== Data in this exercise

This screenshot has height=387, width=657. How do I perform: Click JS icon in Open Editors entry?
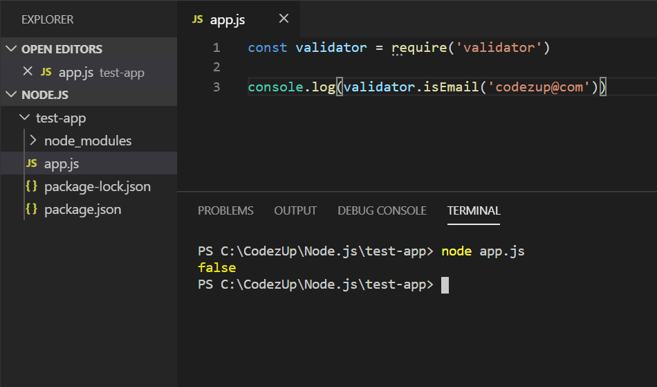coord(46,72)
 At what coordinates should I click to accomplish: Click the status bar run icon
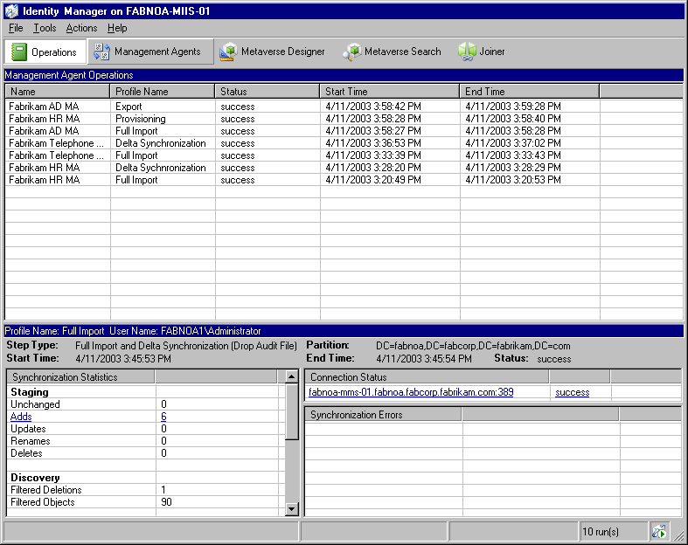pos(659,531)
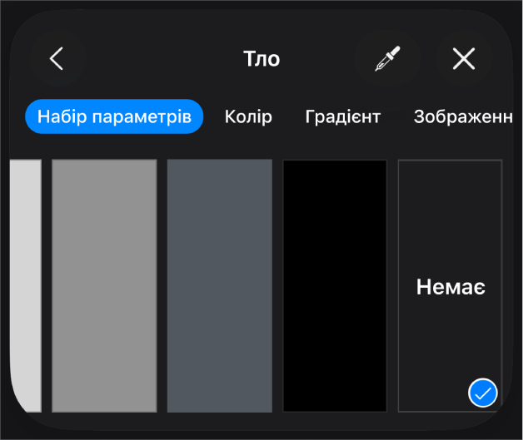This screenshot has height=440, width=523.
Task: Apply the slate blue-gray background preset
Action: point(220,286)
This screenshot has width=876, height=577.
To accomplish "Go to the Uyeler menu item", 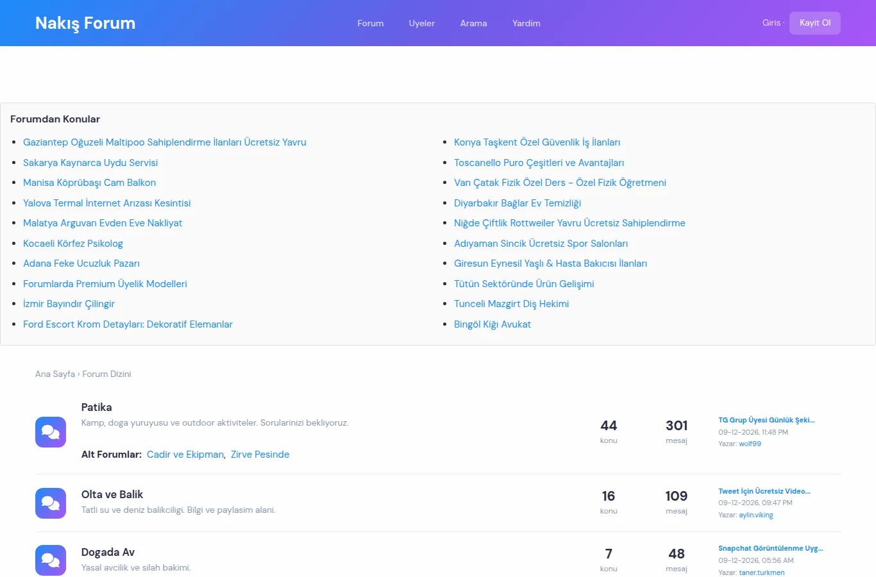I will (x=422, y=23).
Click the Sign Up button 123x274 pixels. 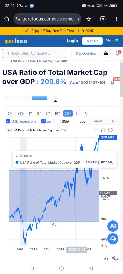(x=92, y=41)
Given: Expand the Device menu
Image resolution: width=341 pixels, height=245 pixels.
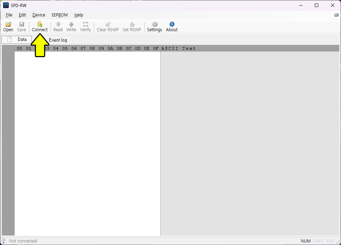Looking at the screenshot, I should point(39,15).
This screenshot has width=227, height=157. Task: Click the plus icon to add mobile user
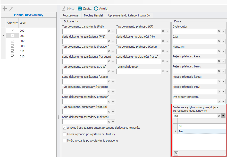[x=4, y=8]
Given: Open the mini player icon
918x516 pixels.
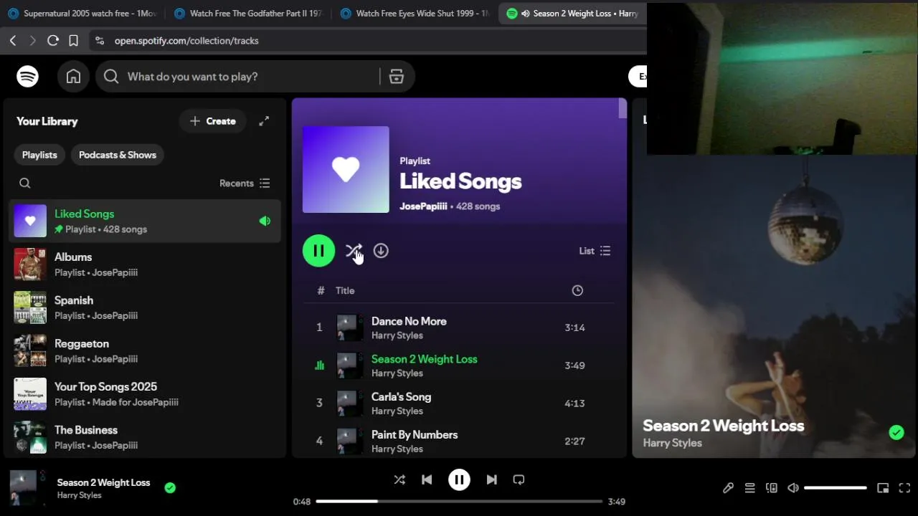Looking at the screenshot, I should [883, 488].
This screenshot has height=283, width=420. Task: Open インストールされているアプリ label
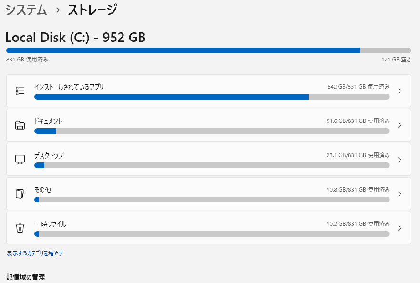pos(69,87)
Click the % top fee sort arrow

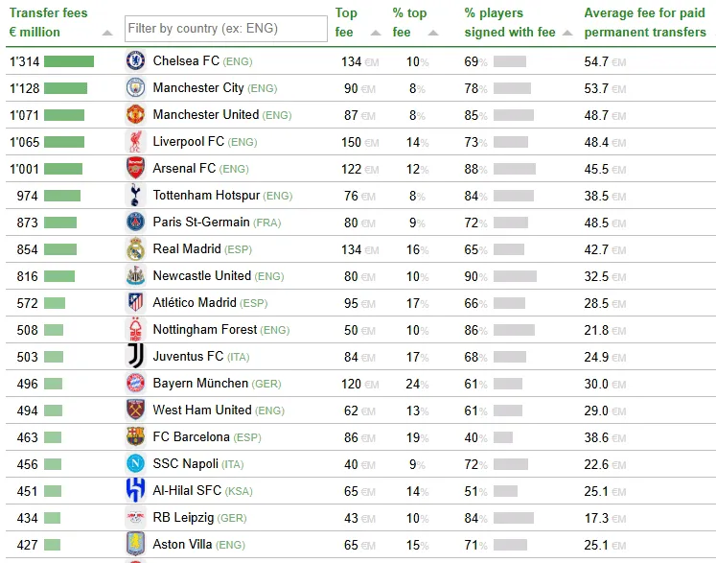433,33
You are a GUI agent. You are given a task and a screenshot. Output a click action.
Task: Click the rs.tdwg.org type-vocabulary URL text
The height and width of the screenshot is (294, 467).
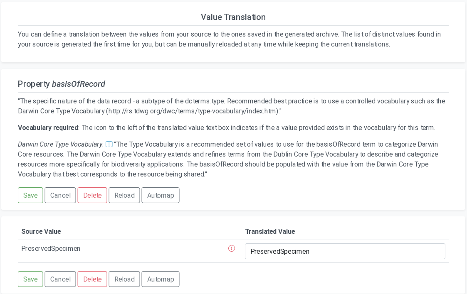coord(193,111)
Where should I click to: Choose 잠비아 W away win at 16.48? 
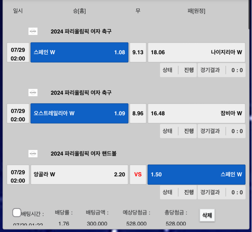(196, 113)
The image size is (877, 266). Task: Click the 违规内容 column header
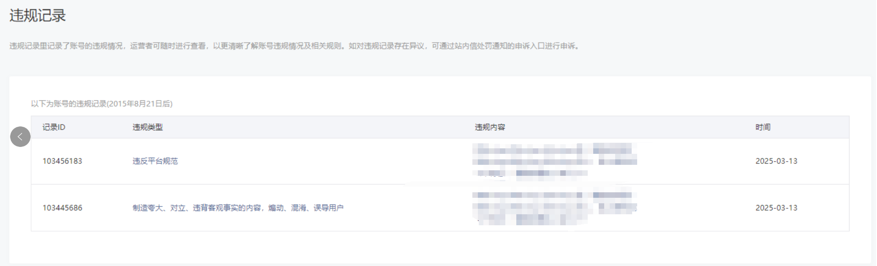tap(490, 127)
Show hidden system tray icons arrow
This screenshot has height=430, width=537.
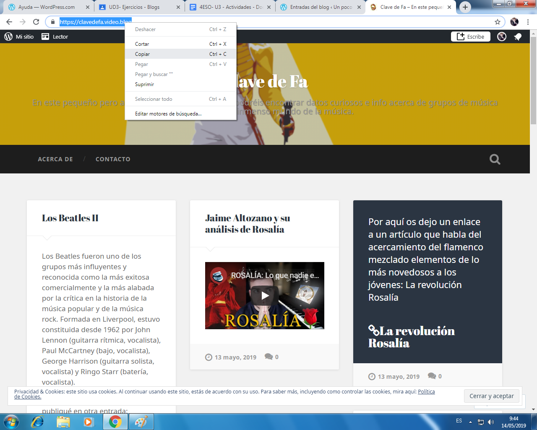[x=470, y=422]
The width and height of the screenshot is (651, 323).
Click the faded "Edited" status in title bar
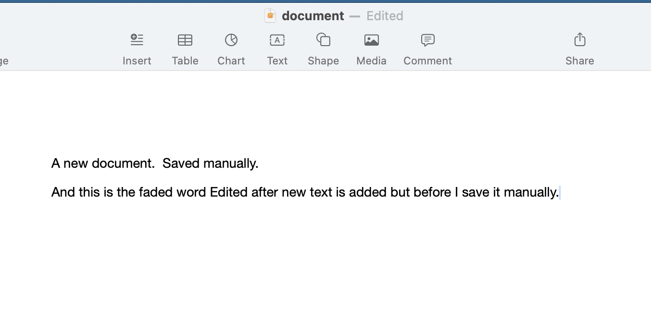point(385,16)
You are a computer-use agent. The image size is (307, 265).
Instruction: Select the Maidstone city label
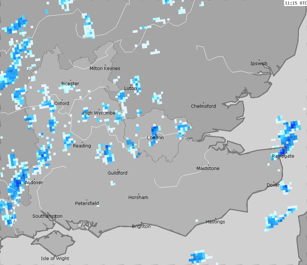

====

• **Task requirements**: Pick up at the line containing "This screenshot has height=283, width=420." and copy each line exactly until the data ends, including that last line; copy no pictures.

• **Solution for this task**:
This screenshot has height=283, width=420. Task: Open インストールされているアプリ label
pos(69,87)
Click the % top fee sort arrow

433,33
You are a GUI agent. You are given a task and a screenshot. Output a click action.
Task: Click the rs.tdwg.org type-vocabulary URL text
The height and width of the screenshot is (294, 467).
coord(193,111)
Where should I click to: Choose 잠비아 W away win at 16.48? 
(196, 113)
The image size is (877, 266). Task: Click the 违规内容 column header
tap(490, 127)
Show hidden system tray icons arrow
This screenshot has height=430, width=537.
[x=470, y=422]
The width and height of the screenshot is (651, 323).
Click the faded "Edited" status in title bar
point(385,16)
You are a computer-use agent. The image size is (307, 265).
Instruction: Select the Maidstone city label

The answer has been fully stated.